I have to admit though that while these ideas are helpful, coping with reverse culture shock takes a much longer time than you’d think and if a person moves between cultures fairly regularly it doesn’t seem to get any easier. In fact one often feels like an in-between person not quite belonging anywhere.

More Culture Shock

100_0269When that shop assistant told me to Google culture shock, I’m sure I did, but I don’t remember a thing I read, neither have I written anything about it in my journal. Thats a puzzle to me and unlike what I normally do. I read to figure things out and record my thoughts.

I probably read that the definition of culture shock is “The feeling of disorientation experienced by someone when they are suddenly subjected to an unfamiliar culture, way of life, or set of attitudes.” It may be experienced due to immigration or a visit to a different country, a move between social environments or simply travel to another type of life.” But I don’t remember being helped by any words about it.

Culture shock is a type of transition shock. Its a predictable state of loss and disorientation caused by a change in a person’s familiar environment that requires adjustment. Completely understandable when you read back  a few years later from the comfort of the familiar place, but when, without warning you suddenly lose sense of yourself and the reality of the country you thought you knew, no written words will enlighten your rational mind.

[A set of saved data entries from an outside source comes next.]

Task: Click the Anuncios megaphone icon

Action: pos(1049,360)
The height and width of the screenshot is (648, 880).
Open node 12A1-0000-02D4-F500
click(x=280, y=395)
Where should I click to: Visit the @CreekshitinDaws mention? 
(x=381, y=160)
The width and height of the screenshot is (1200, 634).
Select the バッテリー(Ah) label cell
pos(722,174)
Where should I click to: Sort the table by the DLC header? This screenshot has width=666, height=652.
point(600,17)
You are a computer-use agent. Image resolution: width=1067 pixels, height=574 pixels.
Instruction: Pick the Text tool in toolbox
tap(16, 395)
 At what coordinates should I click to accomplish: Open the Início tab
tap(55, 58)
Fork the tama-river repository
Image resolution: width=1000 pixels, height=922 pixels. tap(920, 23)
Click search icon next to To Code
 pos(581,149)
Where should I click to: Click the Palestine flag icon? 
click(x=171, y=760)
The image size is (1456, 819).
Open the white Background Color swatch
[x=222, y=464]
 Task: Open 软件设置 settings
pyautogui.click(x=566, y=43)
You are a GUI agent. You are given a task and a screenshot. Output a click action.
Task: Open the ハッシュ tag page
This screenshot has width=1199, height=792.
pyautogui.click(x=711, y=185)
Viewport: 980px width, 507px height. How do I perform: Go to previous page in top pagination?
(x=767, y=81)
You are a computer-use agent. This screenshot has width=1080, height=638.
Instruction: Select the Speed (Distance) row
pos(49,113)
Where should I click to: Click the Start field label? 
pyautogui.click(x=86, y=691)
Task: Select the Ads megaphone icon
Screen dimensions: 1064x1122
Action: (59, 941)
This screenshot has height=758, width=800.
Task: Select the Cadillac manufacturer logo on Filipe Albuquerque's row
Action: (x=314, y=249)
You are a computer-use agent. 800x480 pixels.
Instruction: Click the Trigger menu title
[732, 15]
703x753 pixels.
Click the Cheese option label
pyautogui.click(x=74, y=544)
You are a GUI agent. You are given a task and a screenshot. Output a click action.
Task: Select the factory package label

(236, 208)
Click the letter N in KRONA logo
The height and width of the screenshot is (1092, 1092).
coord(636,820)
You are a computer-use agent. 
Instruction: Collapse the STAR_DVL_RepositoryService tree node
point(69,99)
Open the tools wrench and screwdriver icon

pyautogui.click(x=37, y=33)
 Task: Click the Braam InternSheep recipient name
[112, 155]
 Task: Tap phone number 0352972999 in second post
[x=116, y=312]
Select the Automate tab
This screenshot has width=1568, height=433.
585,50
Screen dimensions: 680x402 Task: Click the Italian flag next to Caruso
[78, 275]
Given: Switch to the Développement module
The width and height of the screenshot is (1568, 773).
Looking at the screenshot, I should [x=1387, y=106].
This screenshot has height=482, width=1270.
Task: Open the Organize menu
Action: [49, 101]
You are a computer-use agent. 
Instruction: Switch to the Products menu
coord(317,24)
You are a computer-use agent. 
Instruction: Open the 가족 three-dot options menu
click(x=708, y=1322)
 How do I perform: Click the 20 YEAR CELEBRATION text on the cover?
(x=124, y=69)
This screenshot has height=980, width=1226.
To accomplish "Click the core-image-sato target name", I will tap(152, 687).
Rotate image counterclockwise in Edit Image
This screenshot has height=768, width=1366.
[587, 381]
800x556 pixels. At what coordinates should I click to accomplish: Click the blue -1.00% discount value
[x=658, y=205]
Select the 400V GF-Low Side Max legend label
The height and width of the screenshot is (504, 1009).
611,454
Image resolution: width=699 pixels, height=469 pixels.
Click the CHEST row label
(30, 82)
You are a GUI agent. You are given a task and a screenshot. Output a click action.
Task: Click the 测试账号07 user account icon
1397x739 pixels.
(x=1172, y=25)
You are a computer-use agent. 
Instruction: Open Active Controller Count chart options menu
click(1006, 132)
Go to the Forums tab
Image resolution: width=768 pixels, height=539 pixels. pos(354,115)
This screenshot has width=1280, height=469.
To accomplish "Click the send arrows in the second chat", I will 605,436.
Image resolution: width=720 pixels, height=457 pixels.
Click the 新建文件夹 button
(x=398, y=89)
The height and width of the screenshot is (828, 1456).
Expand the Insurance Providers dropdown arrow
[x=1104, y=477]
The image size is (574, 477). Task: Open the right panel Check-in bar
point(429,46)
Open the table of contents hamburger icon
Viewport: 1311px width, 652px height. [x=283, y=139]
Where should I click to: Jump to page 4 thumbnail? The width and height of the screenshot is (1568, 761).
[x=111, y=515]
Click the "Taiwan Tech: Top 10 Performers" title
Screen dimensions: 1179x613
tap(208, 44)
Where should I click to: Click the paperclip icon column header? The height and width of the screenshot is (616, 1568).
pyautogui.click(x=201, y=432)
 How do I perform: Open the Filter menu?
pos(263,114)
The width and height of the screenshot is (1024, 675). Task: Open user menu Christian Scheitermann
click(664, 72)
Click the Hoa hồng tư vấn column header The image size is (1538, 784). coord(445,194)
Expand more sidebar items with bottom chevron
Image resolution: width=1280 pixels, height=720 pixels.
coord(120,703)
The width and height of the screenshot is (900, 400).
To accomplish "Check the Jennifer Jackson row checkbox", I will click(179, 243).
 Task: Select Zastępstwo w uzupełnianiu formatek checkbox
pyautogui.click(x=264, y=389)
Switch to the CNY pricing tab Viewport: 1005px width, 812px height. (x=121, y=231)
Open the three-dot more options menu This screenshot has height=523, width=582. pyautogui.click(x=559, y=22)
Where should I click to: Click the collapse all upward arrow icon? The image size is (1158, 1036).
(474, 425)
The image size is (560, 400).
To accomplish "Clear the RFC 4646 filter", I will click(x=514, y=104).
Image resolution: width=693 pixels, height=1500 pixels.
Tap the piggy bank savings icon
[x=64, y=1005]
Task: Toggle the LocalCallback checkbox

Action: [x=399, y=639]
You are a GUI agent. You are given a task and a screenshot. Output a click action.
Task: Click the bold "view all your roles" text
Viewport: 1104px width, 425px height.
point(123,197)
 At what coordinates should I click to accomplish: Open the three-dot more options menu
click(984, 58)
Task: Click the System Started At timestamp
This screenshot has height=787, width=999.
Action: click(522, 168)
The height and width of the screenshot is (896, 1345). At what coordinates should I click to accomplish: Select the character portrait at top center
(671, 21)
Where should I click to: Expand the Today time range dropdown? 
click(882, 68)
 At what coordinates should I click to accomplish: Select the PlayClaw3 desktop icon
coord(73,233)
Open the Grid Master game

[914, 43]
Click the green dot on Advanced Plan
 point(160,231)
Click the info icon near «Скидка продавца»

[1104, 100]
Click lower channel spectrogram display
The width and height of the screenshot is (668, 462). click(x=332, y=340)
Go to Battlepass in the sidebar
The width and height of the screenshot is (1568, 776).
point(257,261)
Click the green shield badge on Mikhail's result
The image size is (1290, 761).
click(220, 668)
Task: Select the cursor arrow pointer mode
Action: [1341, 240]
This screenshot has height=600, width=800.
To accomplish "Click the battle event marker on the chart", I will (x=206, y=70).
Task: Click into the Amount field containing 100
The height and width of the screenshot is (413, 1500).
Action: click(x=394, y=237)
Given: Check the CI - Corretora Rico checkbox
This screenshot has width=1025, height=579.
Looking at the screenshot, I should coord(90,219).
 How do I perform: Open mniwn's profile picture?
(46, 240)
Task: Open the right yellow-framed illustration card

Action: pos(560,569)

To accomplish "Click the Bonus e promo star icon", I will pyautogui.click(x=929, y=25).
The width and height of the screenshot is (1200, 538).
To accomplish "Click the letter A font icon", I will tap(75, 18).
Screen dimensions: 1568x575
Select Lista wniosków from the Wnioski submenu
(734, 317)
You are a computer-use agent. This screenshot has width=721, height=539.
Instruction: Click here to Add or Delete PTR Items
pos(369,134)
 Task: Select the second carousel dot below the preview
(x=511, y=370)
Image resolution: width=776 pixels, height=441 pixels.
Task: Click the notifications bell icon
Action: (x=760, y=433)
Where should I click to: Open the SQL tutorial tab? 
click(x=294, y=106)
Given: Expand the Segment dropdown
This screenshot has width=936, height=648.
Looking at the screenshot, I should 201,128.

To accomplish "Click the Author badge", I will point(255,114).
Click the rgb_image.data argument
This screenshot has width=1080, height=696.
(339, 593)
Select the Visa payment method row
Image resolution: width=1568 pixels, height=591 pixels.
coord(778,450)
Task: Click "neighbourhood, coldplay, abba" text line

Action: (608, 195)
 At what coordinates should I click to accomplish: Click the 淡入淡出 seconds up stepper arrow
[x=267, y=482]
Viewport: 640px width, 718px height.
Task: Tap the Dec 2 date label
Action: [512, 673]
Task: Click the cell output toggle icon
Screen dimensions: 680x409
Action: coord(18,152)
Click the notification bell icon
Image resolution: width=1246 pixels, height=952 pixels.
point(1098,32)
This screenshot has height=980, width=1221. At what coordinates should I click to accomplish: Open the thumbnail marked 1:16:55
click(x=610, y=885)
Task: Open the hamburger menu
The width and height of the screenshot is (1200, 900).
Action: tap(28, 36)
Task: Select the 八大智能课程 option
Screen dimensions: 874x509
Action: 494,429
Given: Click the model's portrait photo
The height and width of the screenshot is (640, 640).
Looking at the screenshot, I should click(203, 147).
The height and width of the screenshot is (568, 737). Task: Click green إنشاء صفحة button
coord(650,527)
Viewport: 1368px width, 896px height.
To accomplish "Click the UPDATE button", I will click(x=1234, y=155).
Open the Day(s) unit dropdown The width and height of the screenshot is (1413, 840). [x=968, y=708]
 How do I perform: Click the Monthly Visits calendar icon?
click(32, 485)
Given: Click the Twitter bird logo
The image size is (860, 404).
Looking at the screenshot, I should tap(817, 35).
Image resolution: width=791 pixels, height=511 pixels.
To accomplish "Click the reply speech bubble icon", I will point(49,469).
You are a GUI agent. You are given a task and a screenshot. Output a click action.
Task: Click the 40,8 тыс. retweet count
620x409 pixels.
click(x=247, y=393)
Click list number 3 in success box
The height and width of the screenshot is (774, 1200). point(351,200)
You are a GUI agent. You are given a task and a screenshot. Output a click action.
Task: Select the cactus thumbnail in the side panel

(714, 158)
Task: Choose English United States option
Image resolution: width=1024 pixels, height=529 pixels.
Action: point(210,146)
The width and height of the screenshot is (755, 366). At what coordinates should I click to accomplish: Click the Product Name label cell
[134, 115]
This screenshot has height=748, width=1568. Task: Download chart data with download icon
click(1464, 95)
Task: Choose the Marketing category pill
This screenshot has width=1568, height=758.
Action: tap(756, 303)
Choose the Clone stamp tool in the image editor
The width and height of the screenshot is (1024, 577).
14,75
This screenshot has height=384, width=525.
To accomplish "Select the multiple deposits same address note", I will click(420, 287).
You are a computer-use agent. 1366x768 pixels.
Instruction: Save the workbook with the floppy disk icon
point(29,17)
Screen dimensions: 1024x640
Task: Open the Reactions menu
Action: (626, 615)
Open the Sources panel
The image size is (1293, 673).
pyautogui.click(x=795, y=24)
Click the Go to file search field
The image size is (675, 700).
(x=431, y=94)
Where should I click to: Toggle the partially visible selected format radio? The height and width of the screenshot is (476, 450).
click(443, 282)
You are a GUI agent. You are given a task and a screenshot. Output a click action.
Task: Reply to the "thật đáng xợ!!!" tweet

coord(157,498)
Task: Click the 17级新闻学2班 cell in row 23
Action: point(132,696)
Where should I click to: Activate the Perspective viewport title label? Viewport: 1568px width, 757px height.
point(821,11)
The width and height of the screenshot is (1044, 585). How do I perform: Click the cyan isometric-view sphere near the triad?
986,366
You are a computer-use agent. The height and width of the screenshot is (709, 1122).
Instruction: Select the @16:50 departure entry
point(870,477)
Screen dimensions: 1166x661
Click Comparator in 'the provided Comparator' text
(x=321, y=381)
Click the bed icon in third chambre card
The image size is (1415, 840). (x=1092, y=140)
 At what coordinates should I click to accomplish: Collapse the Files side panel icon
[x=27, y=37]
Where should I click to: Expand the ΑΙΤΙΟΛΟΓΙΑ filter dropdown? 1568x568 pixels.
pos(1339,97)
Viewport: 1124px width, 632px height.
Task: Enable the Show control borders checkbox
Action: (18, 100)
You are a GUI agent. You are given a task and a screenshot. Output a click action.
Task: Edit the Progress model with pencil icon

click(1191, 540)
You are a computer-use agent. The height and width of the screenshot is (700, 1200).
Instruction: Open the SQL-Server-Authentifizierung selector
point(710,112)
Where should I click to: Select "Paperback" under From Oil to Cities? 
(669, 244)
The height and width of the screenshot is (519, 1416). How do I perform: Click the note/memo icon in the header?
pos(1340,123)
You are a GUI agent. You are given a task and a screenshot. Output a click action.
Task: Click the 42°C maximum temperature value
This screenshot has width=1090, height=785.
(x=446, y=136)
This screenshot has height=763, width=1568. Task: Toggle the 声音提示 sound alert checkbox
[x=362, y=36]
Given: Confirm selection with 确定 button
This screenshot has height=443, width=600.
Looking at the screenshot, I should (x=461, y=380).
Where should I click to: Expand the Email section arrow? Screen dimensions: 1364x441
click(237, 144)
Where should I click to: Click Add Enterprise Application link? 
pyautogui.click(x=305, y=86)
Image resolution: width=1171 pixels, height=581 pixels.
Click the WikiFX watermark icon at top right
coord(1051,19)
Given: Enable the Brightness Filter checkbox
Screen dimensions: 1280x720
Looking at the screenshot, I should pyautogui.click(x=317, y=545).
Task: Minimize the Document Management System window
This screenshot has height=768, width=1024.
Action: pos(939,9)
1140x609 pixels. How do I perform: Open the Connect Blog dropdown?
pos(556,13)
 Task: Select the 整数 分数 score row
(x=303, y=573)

It has degrees of severity, different effects and time spans but the most commonly experienced symptoms are as follows:-

  1. Sadness and loneliness
  2. Over concern about your health
  3. Headache, pains, allergies
  4. Anger, depression, vulnerability
  5. Idealizing your own culture
  6. Trying too hard to adapt by becoming obsessed with the new culture
  7. Feeling insecure and shy
  8. Homesickness
  9. Feeling lost and confused
  10. Clinging to everything familiar by the need to email/phone home
  11. Compulsive eating/drinking
  12. Irritability

In the first few months and beyond of arriving in Aurukun I experienced all of the above and it was only a stranger behind a shop counter who thought to tell me about it. There’s a lot of helpful information on the internet but being aware of, and prepared for, culture shock would be the most help. The problem is that it’s an overwhelming reaction that once you’re experiencing it is difficult to get perspective. I’ve just found an on-line cultural competency course from “Unite For Sight” a US charity organisation. It gives the following helpful advice to dealing with cultural shock:-

  1. Pursue information gathering
  2. Look for logic in your new surroundings
  3. Make sense of the environment
  4. Use wisdom and patience
  5. Use humour (A big help!)
  6. Have faith in yourself (what you’re feeling is normal!)
  7. Don’t pity yourself
  8. Stay mentally, physically and socially active
  9. Get enough rest
  10. Eat a balance diet
  11. Take reasonable risks (go exploring safely)
  12. Ask for help
  13. Use friends and family as emotional supports

Thinking about all this five years later I look back over my life and recognise a few times of transition when I’ve experienced a sense of dislocation, moving interstate with my family as a teenager, staying at home with small babies after I married in my early 20s and returning to a hospital to do my nursing training in my 30s are the main times that come to mind. But beginning life as a remote area nurse was by far the most overwhelming and has taken the longest to come to terms with. In lots of ways I’m still dealing with culture shock.